───── Excerpt provided

Reconstruction3

This essay Reconstruction3 has a total of 4741 words and 45 pages.

Reconstruction3




First and Second Reconstructions



The First and Second Reconstructions held out the great

promise of rectifying racial injustices in America. The First

Reconstruction, emerging out of the chaos of the Civil War had as its

goals equality for Blacks in voting, politics, and use of public

facilities. The Second Reconstruction emerging out of the booming

economy of the 1950\'s, had as its goals, integration, the end of Jim

Crow and the more amorphous goal of making America a biracial

democracy where, "the sons of former slaves and the sons of former

slave holders will be able to sit down together at the table of

brotherhood." Even though both movements, were borne of high hopes

they failed in bringing about their goals. Born in hope, they died in

despair, as both movements saw many of their gains washed away. I

propose to examine why they failed in realizing their goals. My thesis

is that failure to incorporate economic justice for Blacks in both

movements led to the failure of the First and Second Reconstruction.

──────────
───── Dataset extract

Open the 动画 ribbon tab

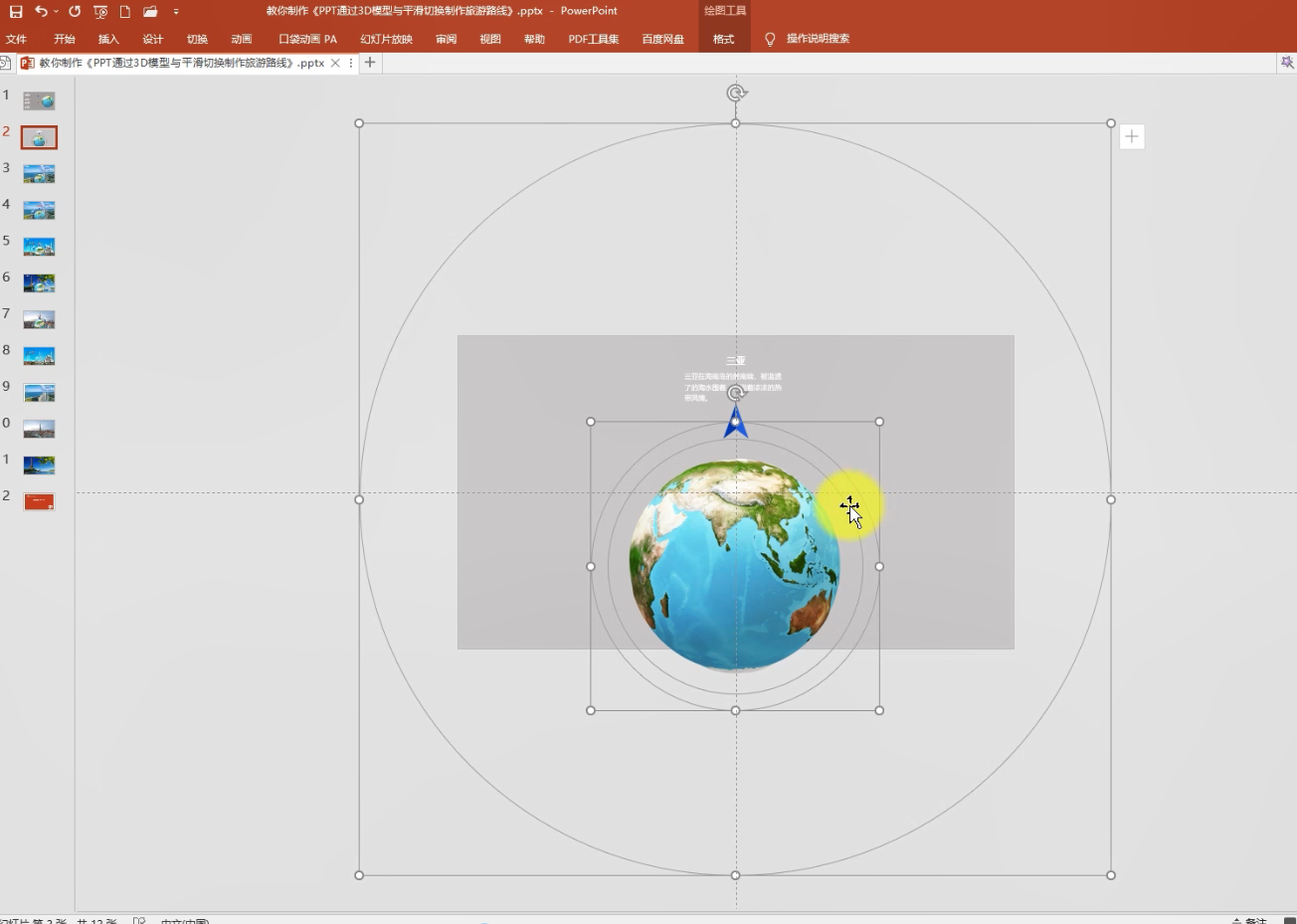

──────────
───── Dataset extract

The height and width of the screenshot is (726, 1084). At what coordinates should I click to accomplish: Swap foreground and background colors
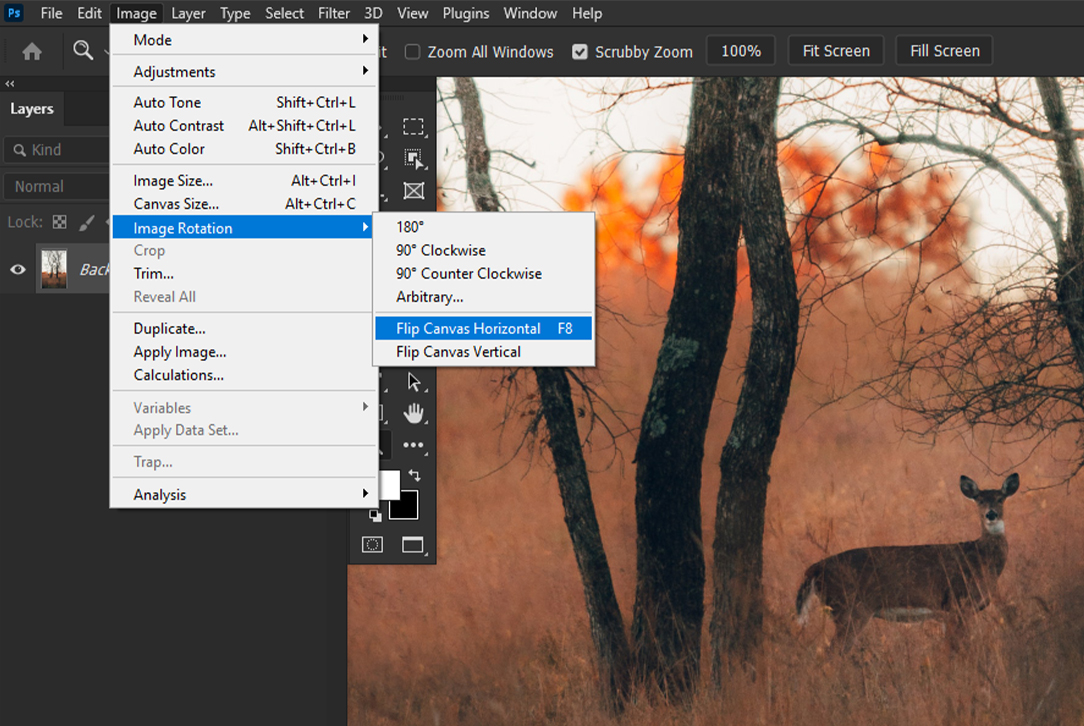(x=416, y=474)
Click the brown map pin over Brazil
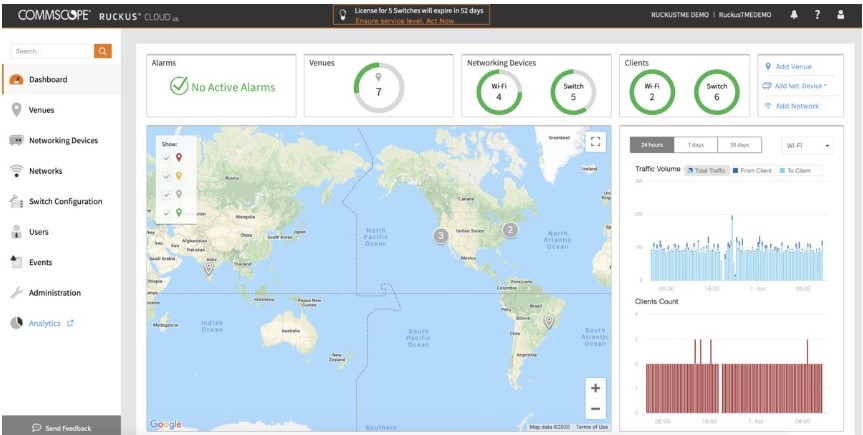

──────────

Print the Reconstruction essay word for word, starting at the words "they failed in bringing" and stopping after the words "and Second Reconstruction.". The records come from a different source than the essay.

• [Exercise answer]
they failed in bringing about their goals. Born in hope, they died in

despair, as both movements saw many of their gains washed away. I

propose to examine why they failed in realizing their goals. My thesis

is that failure to incorporate economic justice for Blacks in both

movements led to the failure of the First and Second Reconstruction.